*EXERCISE INSTRUCTIONS*.
Below is a listing. Output every line of it exactly.

*MATERIAL FOR THIS TASK*.

****************

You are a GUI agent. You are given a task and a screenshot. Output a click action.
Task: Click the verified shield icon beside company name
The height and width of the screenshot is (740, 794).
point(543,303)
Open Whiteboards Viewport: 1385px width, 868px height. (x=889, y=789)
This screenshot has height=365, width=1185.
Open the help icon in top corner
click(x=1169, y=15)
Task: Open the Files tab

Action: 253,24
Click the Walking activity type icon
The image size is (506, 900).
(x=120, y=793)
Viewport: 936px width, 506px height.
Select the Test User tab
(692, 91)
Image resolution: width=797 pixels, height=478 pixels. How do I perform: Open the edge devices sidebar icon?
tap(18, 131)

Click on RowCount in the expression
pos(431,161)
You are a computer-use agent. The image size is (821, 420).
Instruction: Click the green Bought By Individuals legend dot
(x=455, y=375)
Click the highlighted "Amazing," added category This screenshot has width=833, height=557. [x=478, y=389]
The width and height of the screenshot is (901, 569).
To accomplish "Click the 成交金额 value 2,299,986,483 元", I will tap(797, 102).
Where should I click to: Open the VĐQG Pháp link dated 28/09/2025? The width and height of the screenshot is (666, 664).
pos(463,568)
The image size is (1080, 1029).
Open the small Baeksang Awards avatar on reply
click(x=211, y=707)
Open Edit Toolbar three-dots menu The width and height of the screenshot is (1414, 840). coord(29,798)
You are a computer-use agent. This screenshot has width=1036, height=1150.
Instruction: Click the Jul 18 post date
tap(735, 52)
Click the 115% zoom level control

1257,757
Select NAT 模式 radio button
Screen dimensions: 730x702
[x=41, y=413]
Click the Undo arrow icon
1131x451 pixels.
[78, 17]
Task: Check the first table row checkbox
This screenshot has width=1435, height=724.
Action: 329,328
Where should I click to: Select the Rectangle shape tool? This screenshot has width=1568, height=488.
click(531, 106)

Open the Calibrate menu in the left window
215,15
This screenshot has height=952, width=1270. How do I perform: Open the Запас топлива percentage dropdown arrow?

****************

*EXERCISE RESULT*.
You are a GUI agent. You are given a task and a screenshot. Output a click action.
Task: Click the verified shield icon beside company name
The height and width of the screenshot is (740, 794).
point(543,303)
Open Whiteboards Viewport: 1385px width, 868px height. (x=889, y=789)
This screenshot has height=365, width=1185.
Open the help icon in top corner
click(x=1169, y=15)
Task: Open the Files tab

Action: 253,24
Click the Walking activity type icon
The image size is (506, 900).
(x=120, y=793)
Viewport: 936px width, 506px height.
Select the Test User tab
(692, 91)
Image resolution: width=797 pixels, height=478 pixels. How do I perform: Open the edge devices sidebar icon?
tap(18, 131)

Click on RowCount in the expression
pos(431,161)
You are a computer-use agent. The image size is (821, 420).
Instruction: Click the green Bought By Individuals legend dot
(x=455, y=375)
Click the highlighted "Amazing," added category This screenshot has width=833, height=557. [x=478, y=389]
The width and height of the screenshot is (901, 569).
To accomplish "Click the 成交金额 value 2,299,986,483 元", I will tap(797, 102).
Where should I click to: Open the VĐQG Pháp link dated 28/09/2025? The width and height of the screenshot is (666, 664).
pos(463,568)
The image size is (1080, 1029).
Open the small Baeksang Awards avatar on reply
click(x=211, y=707)
Open Edit Toolbar three-dots menu The width and height of the screenshot is (1414, 840). coord(29,798)
You are a computer-use agent. This screenshot has width=1036, height=1150.
Instruction: Click the Jul 18 post date
tap(735, 52)
Click the 115% zoom level control

1257,757
Select NAT 模式 radio button
Screen dimensions: 730x702
[x=41, y=413]
Click the Undo arrow icon
1131x451 pixels.
[78, 17]
Task: Check the first table row checkbox
This screenshot has width=1435, height=724.
Action: 329,328
Where should I click to: Select the Rectangle shape tool? This screenshot has width=1568, height=488.
click(531, 106)

Open the Calibrate menu in the left window
215,15
This screenshot has height=952, width=1270. How do I perform: Open the Запас топлива percentage dropdown arrow?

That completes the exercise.